PCA is a powerful tool for reducing dimensionality and uncovering patterns in high-dimensional data. Understanding the explained variance and the impact of dimensionality reduction on data analysis is crucial for effectively applying PCA.# Singular Value Decomposition (SVD) is a fundamental matrix factorization technique used in various fields, including linear algebra, statistics, and machine learning. SVD decomposes a matrix into three other matrices, revealing important information about the original matrix. Here's a comprehensive step-by-step explanation of SVD:
- 1. Matrix Notation:
Begin with a matrix, typically denoted as A, that you want to decompose using SVD. Matrix A can be of any size, M x N.
- 2. Centering Data (Optional):If you're working with data, you may want to center it by subtracting the mean along each dimension to have zero mean. Centering is common when applying SVD to data analysis.
- 3. SVD Decomposition:The SVD decomposition of matrix A is represented as follows:
A = UΣV^T
Where:
U: The left singular vectors (an M x M orthogonal matrix).
Σ (Sigma): A diagonal matrix with non-negative singular values on the diagonal (M x N, but usually with zero values in a skinny matrix).
V^T (Transpose of V): The right singular vectors (an N x N orthogonal matrix).
- 4. Singular Value Matrix Σ:The singular value matrix Σ contains the singular values of matrix A. The singular values are ordered in descending order. They represent the importance of the corresponding singular vectors in explaining the variance in the data.
- 5. Rank of the Matrix:The rank of matrix A is equal to the number of non-zero singular values in Σ. This rank is often used to determine the effective dimensionality of the data.
- 6. Dimensionality Reduction:To reduce the dimensionality of your data while retaining as much information as possible, you can retain only the top k singular values and their corresponding columns in U and V^T. This is particularly useful in data compression and noise reduction.
- 7. Pseudo-Inverse (Moore-Penrose Inverse):The pseudo-inverse of matrix A, denoted as A⁺, can be computed from the SVD as follows:
A⁺ = VΣ⁺U^T
Where Σ⁺ is the pseudo-inverse of Σ. The pseudo-inverse is used for solving linear systems of equations when A is not full rank.
- 8. Applications of SVD:
SVD has numerous applications, including:
Data compression and denoising.
Recommender systems (collaborative filtering).
Principal Component Analysis (PCA).
Image compression (in image processing).
Solving linear systems of equations (when A is not full rank).
Latent Semantic Analysis (LSA) in natural language processing.
Advanced Concepts in SVD:- Truncated SVD:
Truncated SVD retains only the top k singular values, resulting in a reduced-rank approximation of the original matrix. It's a powerful technique for dimensionality reduction.
- Sparse SVD:When dealing with very large and sparse matrices, sparse SVD algorithms can be more efficient.
- Numerical Stability:Care should be taken to handle numerical stability issues, especially when working with matrices that have very small or very large singular values.

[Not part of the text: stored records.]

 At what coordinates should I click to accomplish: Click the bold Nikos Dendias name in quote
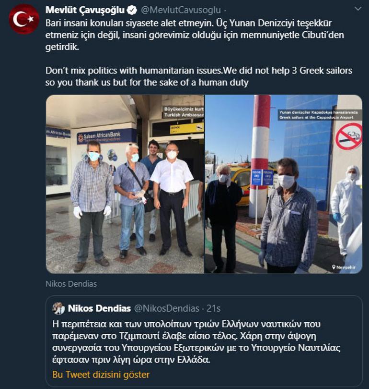[99, 308]
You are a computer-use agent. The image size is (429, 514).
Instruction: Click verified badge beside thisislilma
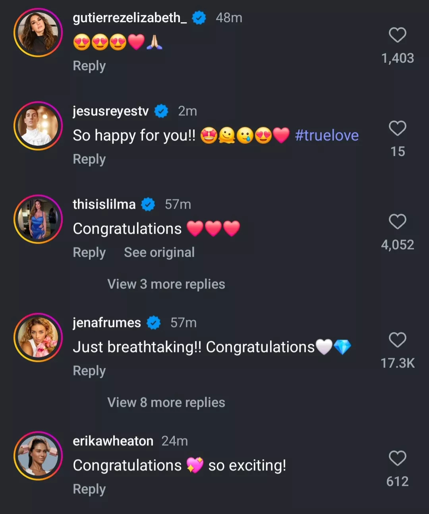tap(148, 205)
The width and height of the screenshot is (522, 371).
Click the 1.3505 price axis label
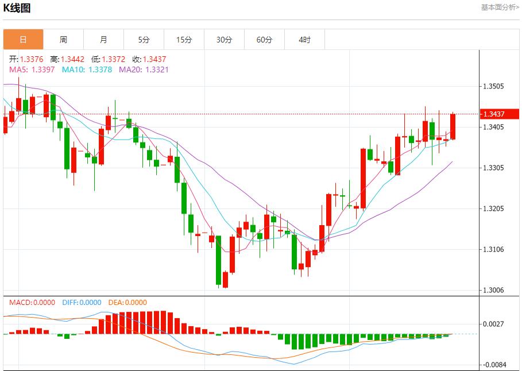493,87
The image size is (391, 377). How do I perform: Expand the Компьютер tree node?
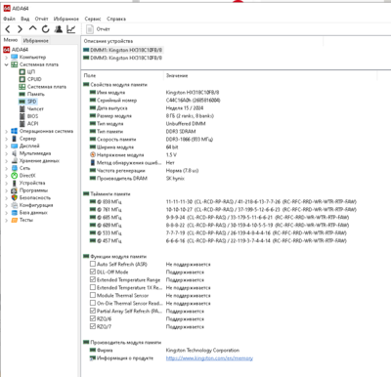(6, 58)
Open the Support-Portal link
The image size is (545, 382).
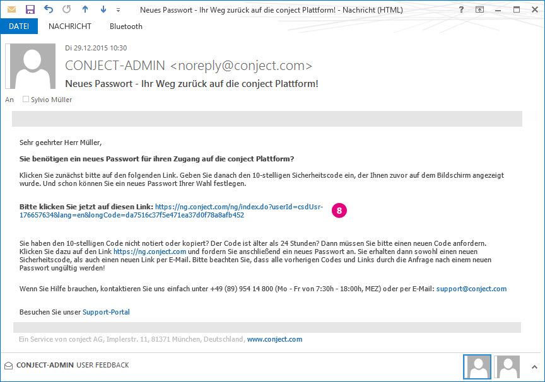(x=106, y=312)
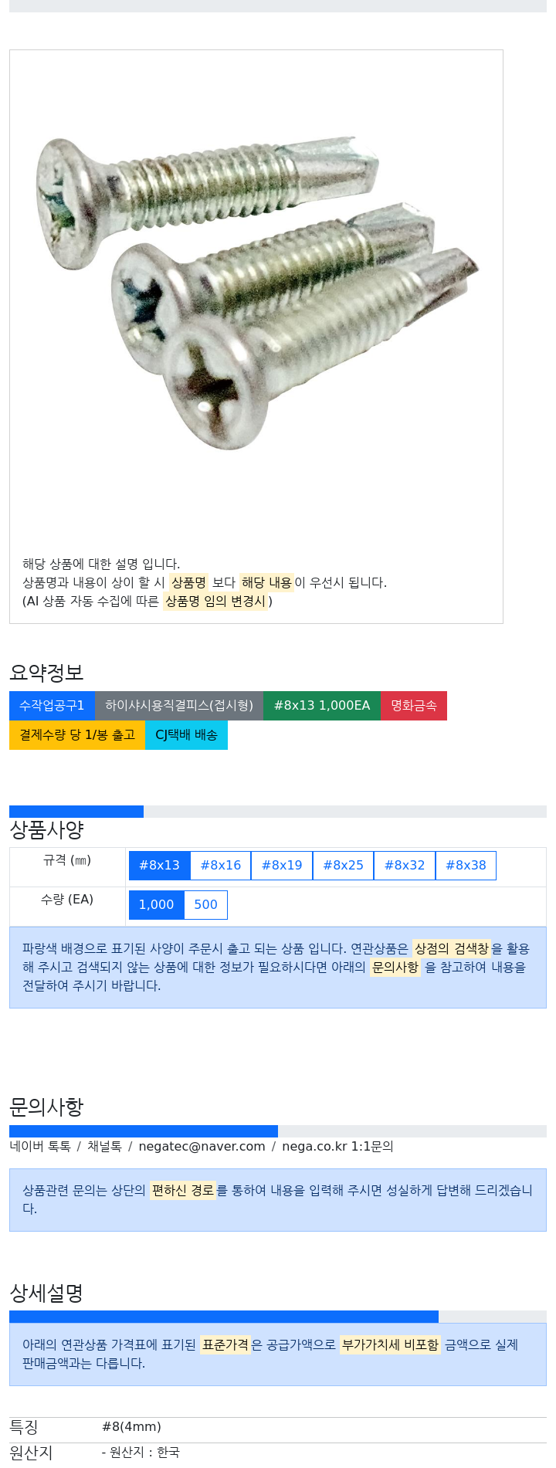The image size is (556, 1468).
Task: Switch quantity to 500
Action: [x=205, y=905]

- Randomized SVD:Randomized SVD techniques are used to approximate SVD for large datasets, often much faster than the exact decomposition.
SVD is a versatile and powerful tool for analyzing and decomposing data. Understanding its components and how to apply it effectively is essential for a wide range of applications in data analysis, linear algebra, and machine learning.